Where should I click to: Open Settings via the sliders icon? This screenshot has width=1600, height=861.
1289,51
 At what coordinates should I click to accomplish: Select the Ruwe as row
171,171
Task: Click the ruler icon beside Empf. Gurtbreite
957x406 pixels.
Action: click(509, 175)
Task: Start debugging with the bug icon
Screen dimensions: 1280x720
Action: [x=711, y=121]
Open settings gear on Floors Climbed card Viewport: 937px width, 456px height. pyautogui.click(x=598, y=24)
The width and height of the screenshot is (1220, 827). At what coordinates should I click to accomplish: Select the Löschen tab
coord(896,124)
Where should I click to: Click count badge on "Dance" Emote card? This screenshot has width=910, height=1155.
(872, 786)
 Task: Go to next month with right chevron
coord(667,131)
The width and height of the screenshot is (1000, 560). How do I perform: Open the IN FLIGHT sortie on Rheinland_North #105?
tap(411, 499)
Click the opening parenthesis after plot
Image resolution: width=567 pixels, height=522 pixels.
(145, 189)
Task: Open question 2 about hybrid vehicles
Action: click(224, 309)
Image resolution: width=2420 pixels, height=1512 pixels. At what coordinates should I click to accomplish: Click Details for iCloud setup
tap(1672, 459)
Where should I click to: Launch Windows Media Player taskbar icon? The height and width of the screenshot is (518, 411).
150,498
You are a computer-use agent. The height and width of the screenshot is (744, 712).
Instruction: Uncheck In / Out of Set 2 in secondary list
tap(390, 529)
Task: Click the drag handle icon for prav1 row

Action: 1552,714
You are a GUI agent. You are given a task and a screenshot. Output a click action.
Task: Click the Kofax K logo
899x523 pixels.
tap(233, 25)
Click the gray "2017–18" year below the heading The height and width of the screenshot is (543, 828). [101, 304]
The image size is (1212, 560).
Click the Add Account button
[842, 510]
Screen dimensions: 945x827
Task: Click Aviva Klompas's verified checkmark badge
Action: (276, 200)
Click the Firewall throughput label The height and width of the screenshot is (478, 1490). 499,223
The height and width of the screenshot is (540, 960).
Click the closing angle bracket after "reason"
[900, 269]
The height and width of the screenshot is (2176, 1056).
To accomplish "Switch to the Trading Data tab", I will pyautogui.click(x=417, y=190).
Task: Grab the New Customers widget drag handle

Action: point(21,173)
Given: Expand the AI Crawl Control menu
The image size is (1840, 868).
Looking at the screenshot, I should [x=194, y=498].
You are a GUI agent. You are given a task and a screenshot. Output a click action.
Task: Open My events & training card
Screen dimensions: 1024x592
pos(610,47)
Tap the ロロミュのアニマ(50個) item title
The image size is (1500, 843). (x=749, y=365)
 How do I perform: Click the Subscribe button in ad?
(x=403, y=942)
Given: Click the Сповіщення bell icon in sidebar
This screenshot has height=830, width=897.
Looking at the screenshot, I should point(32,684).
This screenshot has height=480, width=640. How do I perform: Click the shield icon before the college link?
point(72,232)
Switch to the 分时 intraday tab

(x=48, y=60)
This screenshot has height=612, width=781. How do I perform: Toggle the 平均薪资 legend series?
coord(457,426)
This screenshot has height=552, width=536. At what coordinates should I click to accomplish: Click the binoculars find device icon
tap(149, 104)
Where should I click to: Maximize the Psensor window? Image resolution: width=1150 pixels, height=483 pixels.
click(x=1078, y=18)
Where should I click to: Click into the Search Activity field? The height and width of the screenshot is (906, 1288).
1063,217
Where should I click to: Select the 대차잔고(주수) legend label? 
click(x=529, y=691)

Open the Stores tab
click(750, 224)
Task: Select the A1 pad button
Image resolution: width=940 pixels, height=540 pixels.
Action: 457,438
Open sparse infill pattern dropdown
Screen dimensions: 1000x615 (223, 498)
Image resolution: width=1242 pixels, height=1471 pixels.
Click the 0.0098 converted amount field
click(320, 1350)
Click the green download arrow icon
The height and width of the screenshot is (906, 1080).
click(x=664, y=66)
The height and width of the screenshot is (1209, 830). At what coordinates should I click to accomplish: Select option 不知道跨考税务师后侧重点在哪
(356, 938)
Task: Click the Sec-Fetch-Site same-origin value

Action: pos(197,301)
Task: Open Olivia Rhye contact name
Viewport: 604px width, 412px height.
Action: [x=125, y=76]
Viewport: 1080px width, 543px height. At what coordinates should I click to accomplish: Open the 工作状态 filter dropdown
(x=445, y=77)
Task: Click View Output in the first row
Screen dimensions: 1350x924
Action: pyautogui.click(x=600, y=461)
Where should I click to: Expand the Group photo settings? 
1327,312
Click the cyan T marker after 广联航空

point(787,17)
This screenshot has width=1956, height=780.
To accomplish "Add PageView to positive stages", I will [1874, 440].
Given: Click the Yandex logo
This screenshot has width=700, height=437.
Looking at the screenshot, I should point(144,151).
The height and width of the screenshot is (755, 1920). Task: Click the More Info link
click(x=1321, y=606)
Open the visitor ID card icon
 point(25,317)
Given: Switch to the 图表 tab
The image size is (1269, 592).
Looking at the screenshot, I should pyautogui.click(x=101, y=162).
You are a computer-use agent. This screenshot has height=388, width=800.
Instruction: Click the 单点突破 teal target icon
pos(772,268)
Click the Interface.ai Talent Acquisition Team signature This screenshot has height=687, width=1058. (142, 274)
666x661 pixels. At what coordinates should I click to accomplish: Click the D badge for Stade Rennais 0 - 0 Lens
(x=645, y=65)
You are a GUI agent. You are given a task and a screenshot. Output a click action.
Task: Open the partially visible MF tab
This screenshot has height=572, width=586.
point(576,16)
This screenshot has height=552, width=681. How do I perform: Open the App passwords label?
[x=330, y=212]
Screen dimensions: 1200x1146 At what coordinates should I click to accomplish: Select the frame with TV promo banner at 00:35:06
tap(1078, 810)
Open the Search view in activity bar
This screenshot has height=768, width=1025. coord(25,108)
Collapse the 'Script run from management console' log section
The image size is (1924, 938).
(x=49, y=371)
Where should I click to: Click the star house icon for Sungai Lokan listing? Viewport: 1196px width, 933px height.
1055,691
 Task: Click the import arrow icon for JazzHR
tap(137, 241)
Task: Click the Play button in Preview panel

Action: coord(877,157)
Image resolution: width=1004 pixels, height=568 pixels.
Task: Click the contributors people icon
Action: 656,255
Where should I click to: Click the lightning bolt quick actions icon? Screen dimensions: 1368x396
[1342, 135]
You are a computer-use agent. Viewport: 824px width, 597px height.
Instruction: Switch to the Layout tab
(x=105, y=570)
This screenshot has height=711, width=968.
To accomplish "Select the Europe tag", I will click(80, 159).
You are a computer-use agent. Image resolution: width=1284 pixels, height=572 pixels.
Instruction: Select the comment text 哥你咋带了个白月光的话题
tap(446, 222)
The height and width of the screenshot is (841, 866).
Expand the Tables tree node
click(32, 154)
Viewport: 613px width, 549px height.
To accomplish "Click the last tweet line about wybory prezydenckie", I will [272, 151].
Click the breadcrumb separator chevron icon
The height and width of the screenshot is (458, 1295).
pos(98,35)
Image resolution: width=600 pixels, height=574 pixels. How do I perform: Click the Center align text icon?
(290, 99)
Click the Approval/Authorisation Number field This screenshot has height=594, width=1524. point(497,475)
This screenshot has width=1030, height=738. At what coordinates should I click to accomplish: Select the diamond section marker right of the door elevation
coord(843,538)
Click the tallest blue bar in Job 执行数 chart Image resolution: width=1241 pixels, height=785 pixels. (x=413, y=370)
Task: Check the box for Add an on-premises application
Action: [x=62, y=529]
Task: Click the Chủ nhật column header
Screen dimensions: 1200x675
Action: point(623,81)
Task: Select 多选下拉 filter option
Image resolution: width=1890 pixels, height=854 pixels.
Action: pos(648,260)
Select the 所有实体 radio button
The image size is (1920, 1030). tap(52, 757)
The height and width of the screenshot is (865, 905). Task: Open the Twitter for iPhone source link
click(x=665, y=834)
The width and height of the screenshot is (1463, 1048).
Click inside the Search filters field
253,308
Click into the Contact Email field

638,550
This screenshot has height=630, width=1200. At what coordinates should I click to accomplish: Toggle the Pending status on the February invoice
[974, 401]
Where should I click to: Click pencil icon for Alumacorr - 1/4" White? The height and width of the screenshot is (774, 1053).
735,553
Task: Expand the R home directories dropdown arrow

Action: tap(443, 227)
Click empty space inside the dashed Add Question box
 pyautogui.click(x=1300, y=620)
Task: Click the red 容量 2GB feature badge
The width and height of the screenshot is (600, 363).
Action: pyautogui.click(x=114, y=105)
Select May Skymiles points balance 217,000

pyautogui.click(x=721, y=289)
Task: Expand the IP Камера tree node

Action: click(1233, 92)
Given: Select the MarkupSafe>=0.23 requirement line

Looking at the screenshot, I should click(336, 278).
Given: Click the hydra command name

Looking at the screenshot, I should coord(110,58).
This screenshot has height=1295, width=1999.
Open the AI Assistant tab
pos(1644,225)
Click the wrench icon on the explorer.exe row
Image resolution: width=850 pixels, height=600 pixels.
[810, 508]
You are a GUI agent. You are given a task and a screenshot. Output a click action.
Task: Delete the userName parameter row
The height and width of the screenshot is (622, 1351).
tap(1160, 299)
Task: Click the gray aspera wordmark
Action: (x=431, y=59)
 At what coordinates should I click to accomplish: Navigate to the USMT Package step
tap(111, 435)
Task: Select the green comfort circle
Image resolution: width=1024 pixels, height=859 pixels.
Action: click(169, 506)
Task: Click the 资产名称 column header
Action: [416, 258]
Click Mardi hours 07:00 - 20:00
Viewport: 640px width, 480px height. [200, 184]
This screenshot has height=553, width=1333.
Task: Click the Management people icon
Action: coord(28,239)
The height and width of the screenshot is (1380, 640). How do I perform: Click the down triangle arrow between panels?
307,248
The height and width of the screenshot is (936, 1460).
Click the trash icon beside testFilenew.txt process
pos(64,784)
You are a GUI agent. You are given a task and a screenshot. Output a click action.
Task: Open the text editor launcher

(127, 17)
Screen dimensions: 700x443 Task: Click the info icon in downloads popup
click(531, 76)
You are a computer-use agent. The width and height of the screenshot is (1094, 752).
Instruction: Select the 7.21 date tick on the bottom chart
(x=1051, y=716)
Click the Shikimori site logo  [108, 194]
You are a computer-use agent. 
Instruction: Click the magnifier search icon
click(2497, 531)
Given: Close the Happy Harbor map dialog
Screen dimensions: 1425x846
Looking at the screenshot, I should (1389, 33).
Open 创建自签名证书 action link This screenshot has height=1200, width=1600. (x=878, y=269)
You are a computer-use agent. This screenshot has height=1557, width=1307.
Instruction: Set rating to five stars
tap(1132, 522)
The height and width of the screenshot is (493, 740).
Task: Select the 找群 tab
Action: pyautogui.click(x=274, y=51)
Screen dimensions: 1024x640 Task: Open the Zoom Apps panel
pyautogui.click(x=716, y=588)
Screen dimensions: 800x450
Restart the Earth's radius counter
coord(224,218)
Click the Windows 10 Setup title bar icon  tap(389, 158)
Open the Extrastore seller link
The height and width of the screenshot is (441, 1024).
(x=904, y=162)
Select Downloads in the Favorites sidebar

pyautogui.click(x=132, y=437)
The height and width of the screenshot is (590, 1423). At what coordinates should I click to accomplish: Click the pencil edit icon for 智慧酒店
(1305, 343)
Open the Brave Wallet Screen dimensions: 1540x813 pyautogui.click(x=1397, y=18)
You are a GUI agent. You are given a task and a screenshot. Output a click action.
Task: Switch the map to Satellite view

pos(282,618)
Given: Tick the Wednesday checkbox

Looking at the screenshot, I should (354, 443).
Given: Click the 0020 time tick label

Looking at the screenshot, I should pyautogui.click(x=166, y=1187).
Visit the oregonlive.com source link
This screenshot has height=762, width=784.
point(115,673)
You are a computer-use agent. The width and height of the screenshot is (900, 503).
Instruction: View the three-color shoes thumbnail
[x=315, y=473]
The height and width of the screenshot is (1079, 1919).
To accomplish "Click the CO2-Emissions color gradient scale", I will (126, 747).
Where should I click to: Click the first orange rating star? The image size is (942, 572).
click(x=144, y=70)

━━━

Prompt
Provide the count of lines above that contain "logo", without any other words.

Exercise answer
3